Incontro pubblico a Manfredonia dal titolo “Riforma Nordio: perché è giusto dire no?”, ospitato nella sala delle vetrate di Palazzo San Domenico, sede del Comune. L’iniziativa ha offerto un’analisi critica della riforma della giustizia proposta dal governo, soffermandosi in particolare sui nodi della separazione delle carriere, del ruolo del pubblico ministero e dell’equilibrio tra i poteri dello Stato. Temi che da mesi animano un acceso dibattito all’interno della magistratura, dell’avvocatura e del mondo accademico.
Gli interventi dei magistrati: “A rischio autonomia e indipendenza”
A intervenire sono stati il pm di “Giù le mani” (processo sui presunti intrecci illeciti tra politica e imprenditoria proprio a Manfredonia) Roberto Galli, magistrato sipontino e Roberta Bray, pubblico ministero nel procedimento penale relativo alla presunta “tangentopoli” al Comune di Foggia. Entrambi sono sostituti procuratori. I relatori hanno illustrato le ragioni giuridiche e istituzionali alla base delle forti perplessità espresse da una parte significativa della magistratura italiana.
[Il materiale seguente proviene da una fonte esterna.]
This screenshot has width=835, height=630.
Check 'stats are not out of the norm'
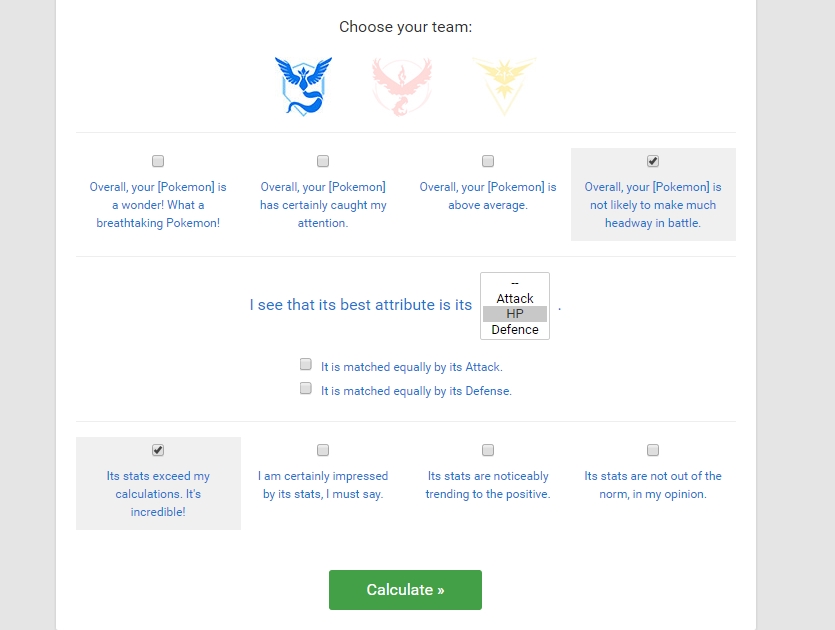coord(653,450)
Nel corso degli interventi è stato analizzato l’impatto che le modifiche previste dalla riforma potrebbero avere sull’autonomia e sull’indipendenza della funzione giudiziaria, oltre che sulle garanzie costituzionali del giusto processo. Un’attenzione particolare è stata riservata alla figura del pubblico ministero e al rischio di una sua progressiva subordinazione, con possibili ricadute sull’equilibrio complessivo del sistema. “Questa riforma mira a limitare l’indipendenza della magistratura”, il mantra. Una posizione netta che va ad aggiungersi alle perplessità manifestate dal nuovo procuratore capo, Enrico Infante nel giorno del suo insediamento.
Il dibattito e il confronto con il pubblico
A moderare l’incontro è stato Francesco Rinaldi, magistrato ordinario in tirocinio presso il Tribunale di Bari, originario di Mattinata. Tra i presenti anche numerosi rappresentanti delle istituzioni locali: il sindaco di Manfredonia Domenico La Marca, la vicesindaca Cecilia Simone, gli assessori Maria Teresa Valente e Matteo Gentile, altri membri dell’amministrazione comunale e l’ex deputato del Partito Democratico Michele Bordo.
Verso il referendum costituzionale
L’incontro si inserisce in un ciclo di appuntamenti pensati per promuovere informazione e consapevolezza sui principali nodi dell’attualità politico-istituzionale, con l’obiettivo di stimolare una partecipazione attiva e informata dei cittadini in vista del referendum costituzionale sulla riforma della giustizia.
Il governo guidato da Giorgia Meloni punta a far svolgere il referendum nelle date del 22 e 23 marzo, una scelta che viene letta da molti osservatori come una risposta all’avanzata del fronte del no e alla progressiva riduzione del divario tra favorevoli e contrari alla riforma.
Le polemiche sulla data e la raccolta firme
Nelle ultime settimane, proprio la questione della data del referendum ha acceso polemiche politiche e istituzionali. Il tema è strettamente legato alla raccolta firme promossa da quindici avvocati: c’è tempo fino al 30 gennaio per raccogliere 500mila sottoscrizioni.
Un obiettivo che appare sempre più vicino. Le firme raccolte hanno già superato quota 327mila e il traguardo delle 500mila dovrà essere raggiunto entro il 31 gennaio. Un dato che conferma come il dibattito sulla riforma Nordio sia tutt’altro che marginale e destinato a restare centrale nelle prossime settimane.